## The problem
Rewrite the items from the line with "Delete Étage 1 with trash icon" through the end of the items, requests included. Multiply every coordinate in the answers by 0.85 and round to whole numbers, with halves rounded up.

Items from a data source:
_ _ _ _
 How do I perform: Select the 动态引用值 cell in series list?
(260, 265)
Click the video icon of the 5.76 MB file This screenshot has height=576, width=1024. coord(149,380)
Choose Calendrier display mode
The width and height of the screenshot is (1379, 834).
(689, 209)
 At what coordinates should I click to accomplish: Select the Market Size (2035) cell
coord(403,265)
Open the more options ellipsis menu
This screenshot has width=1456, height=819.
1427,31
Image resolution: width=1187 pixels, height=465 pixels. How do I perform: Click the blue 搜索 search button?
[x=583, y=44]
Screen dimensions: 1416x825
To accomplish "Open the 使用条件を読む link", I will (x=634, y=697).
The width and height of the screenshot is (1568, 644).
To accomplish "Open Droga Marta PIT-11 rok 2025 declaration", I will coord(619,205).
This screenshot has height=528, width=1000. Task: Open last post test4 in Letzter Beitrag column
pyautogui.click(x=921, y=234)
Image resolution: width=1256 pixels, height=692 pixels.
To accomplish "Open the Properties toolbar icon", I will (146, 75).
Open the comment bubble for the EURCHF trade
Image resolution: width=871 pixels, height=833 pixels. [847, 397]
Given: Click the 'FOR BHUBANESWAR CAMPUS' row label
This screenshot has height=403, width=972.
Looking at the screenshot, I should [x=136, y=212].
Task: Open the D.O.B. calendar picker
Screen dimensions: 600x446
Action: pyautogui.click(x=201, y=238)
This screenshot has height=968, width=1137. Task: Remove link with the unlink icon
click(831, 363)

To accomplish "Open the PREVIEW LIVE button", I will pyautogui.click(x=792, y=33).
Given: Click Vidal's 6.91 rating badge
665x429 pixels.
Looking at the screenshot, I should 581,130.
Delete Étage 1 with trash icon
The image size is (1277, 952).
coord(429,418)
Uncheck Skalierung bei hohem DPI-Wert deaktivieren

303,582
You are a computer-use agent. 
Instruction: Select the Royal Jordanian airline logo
_ _ _ _
## Exercise solution
Delete Étage 1 with trash icon
The image size is (1277, 952).
coord(365,355)
Uncheck Skalierung bei hohem DPI-Wert deaktivieren

258,495
You are a computer-use agent. 
Instruction: Select the Royal Jordanian airline logo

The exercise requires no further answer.